What the exercise asks –
Reproduce the lines below word for word, leaving out the pictures.

Stored records –
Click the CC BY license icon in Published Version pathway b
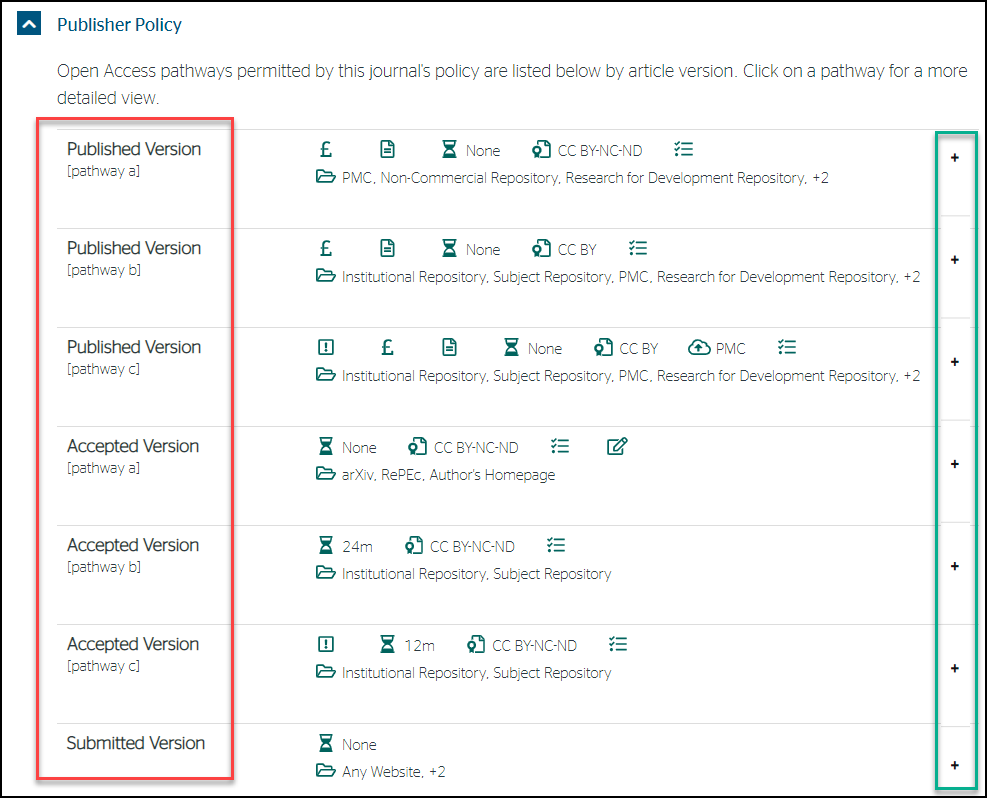This screenshot has height=798, width=987. (541, 248)
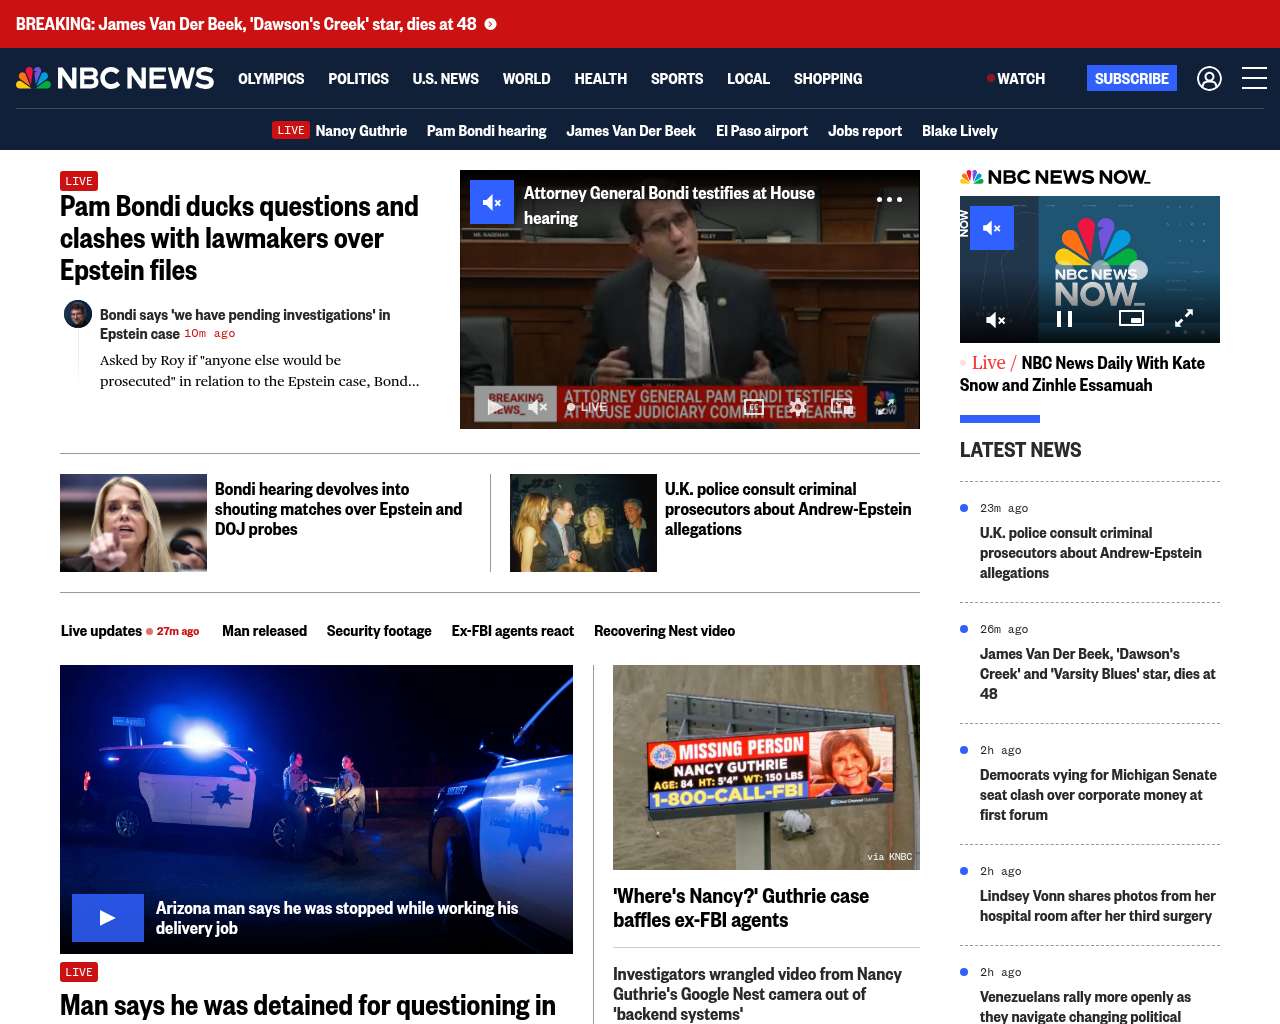Enable picture-in-picture on the NBC News Now player

pyautogui.click(x=1131, y=319)
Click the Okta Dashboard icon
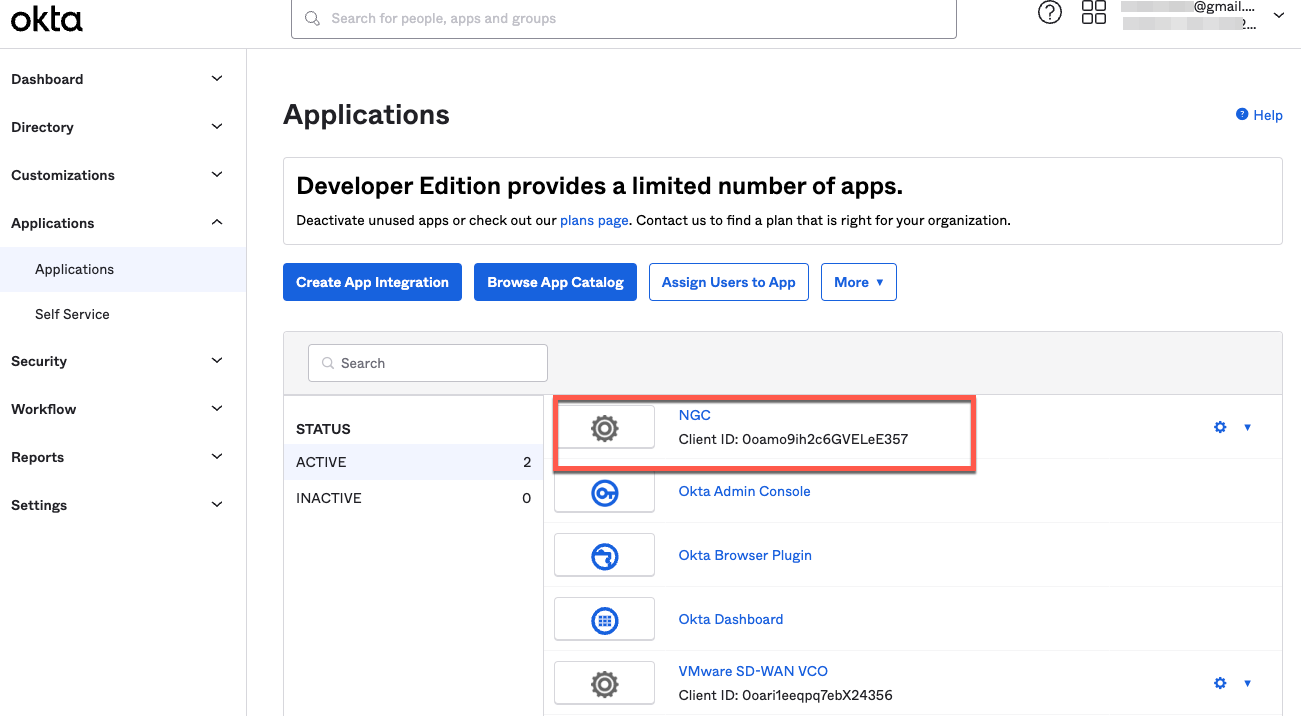1301x716 pixels. point(604,620)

Correct answer –
Click the CC BY license icon in Published Version pathway b
This screenshot has height=798, width=987. (541, 248)
Enable picture-in-picture on the NBC News Now player

pyautogui.click(x=1131, y=319)
Click the Okta Dashboard icon
1301x716 pixels. point(604,620)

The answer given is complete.